Interesting problematic integral

[Nebuchadnezza]

This is not a bookquestion by far. It does have a nice solution, but I am stumpled on how to get it

$$\int_{0}^{\infty} 1 - x \, \sin \left( \frac{1}{x} \right) \, \text{dx}$$

Now I could split the integrals into two pieces, where the first part obviously goes towards infinity. The second integral also seem to tend to infinity but at a slower pace, which makes the integral converge.

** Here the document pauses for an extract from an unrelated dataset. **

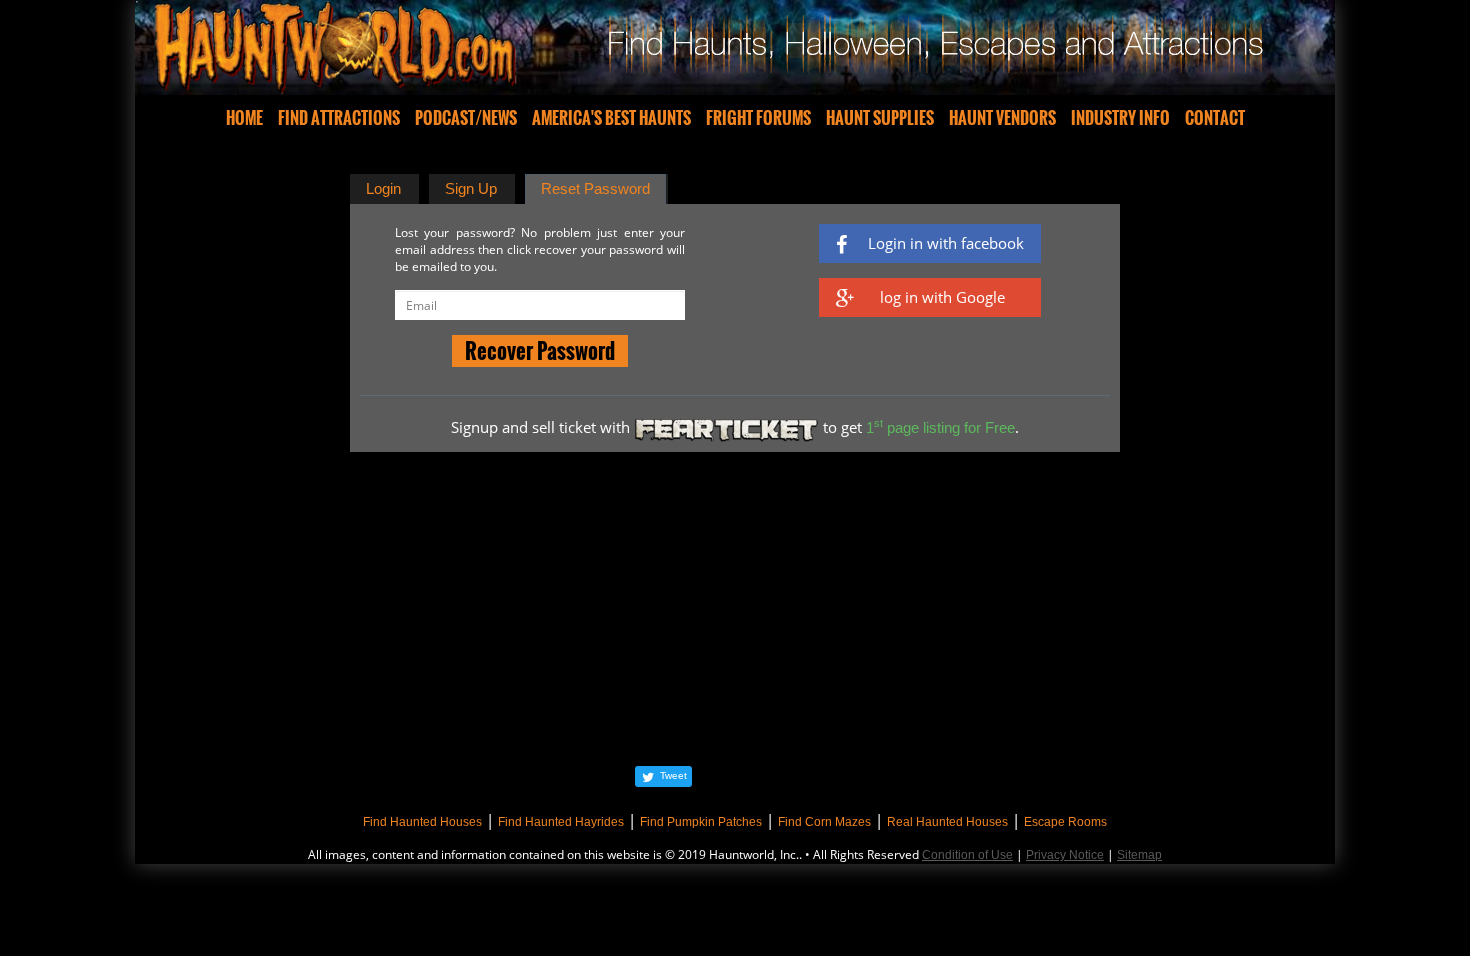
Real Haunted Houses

I tried to make a serie expansion of the sine, but that did not work out. The answer is supposed to be $$\frac{\pi}{4}$$

Any hints, tips or solutions?

Another problem is that $$x \, \sin \left( \frac{1}{x} \right)$$ oscillates faster and faster when approaching zero. The limit is zero, but this confuses me...

 

[Eynstone]

Is the integrand (1-x)sin(1/x) or 1 - xsin(1/x) ? Please clarify.

 

[micromass]

Hmm, this integral reminds me of the integral

$$\int_0^{+\infty}{\frac{\sin(x)}{x}dx}=\frac{\pi}{2}$$

This integral is well-documented and if you want, I can provide you a link on how to find it.

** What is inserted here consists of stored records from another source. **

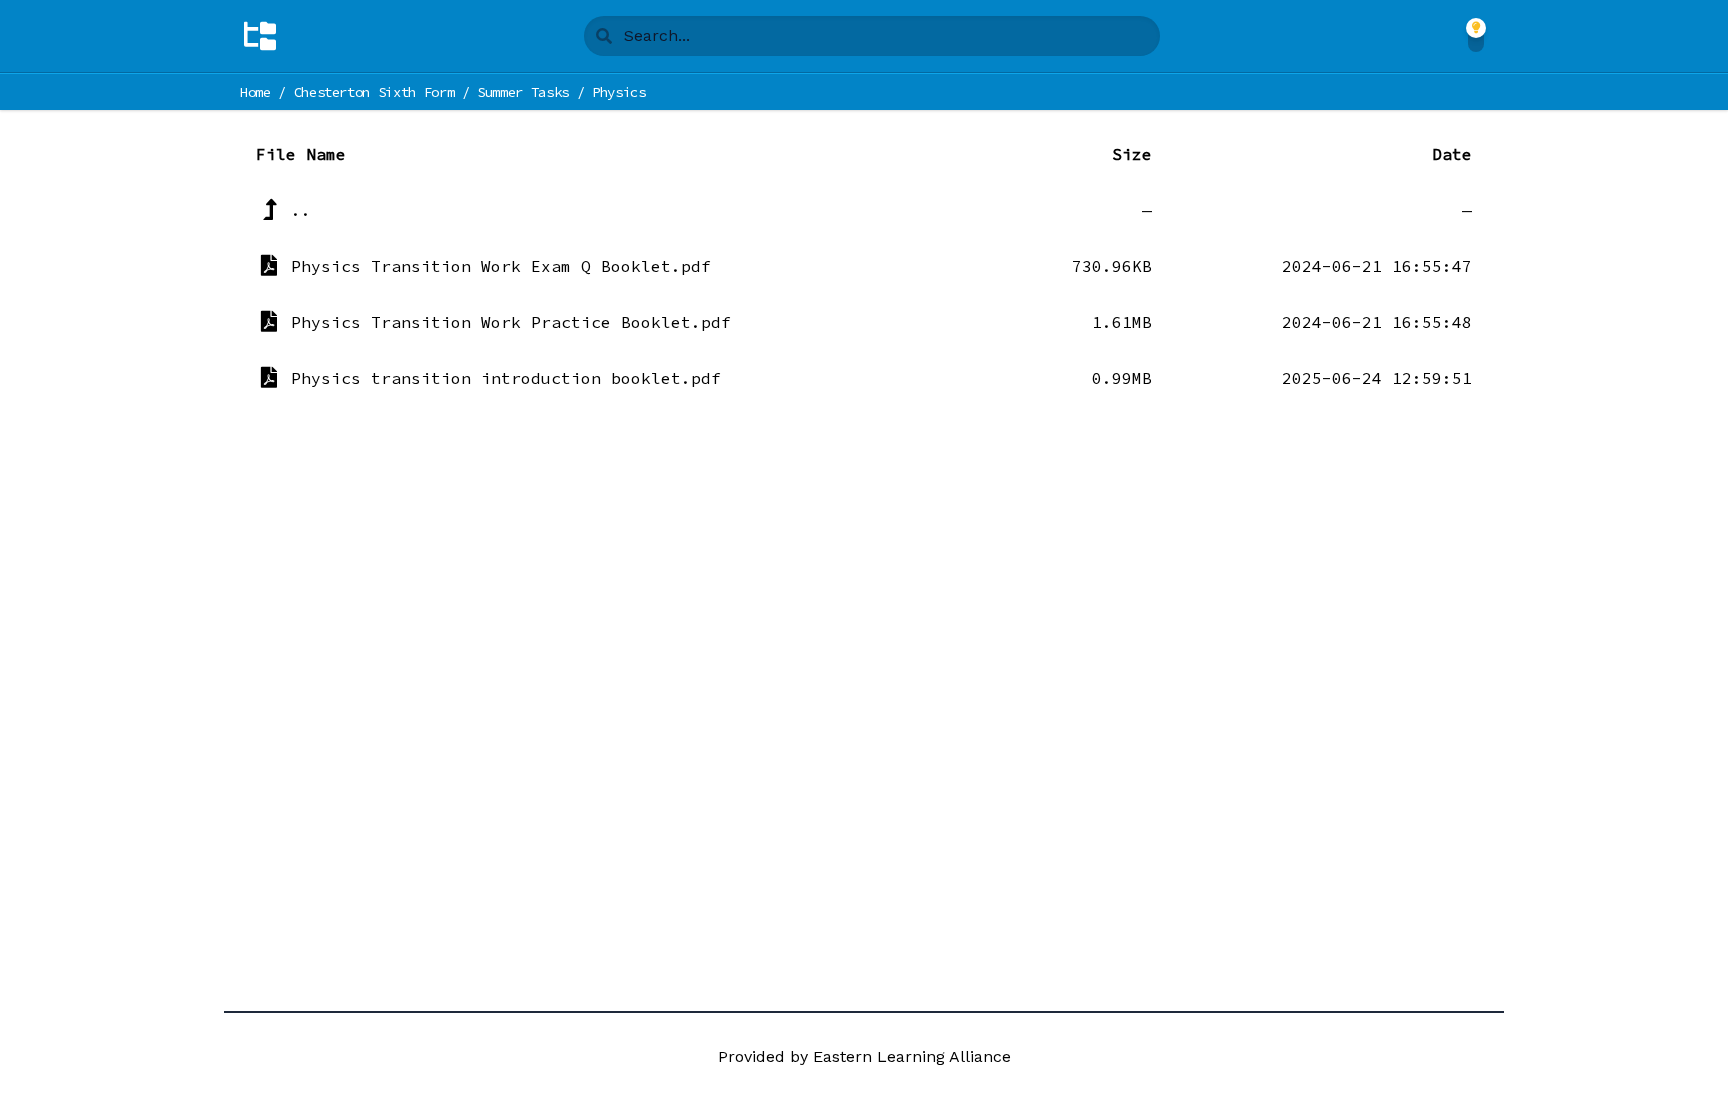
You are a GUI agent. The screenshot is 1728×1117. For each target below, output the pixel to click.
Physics (619, 92)
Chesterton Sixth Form (374, 92)
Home (255, 92)
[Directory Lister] (260, 36)
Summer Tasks (523, 92)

So my suggestion is to do something similar. Maybe your first step should be the substitution $$u=1/x$$...

 

[micromass]

The following wiki can be interesting: http://en.wikipedia.org/wiki/Dirichlet_integral

 

[JJacquelin]

It is true that the value of the integral is pi/4. (Proof in attachement)

 

[Nebuchadnezza]

a micromass, the integral is the same as JJacquelin solved. I am familiar with that problem, and I have solved that problem earlier. See this thread

https://www.physicsforums.com/showthread.php?t=490052

Now nice solution JJackuelin, but my question is. Is it possible to evaluate this integral without the use of special functions ?

I think I made some progress atleast...

I can rewrite $1-x\sin\left(\frac1x\right)$ as $\sum_{k=1}^{\infty}\frac{(-1)^{k+1}\left(\frac1x\right)^{2k}}{(2k+1)!}$

Then my integral turns into

$$I = \left[\sum_{k=1}^{\infty}\frac{(-1)^{k+2}\left(\frac1x\right)^{2k-1}}{(2k+1)!(2k-1)}\right]_0^{\infty}$$

Which obviously is $0$ when $\lim_{x \to \infty}$

Though I have no idea how to evaluate that mess above...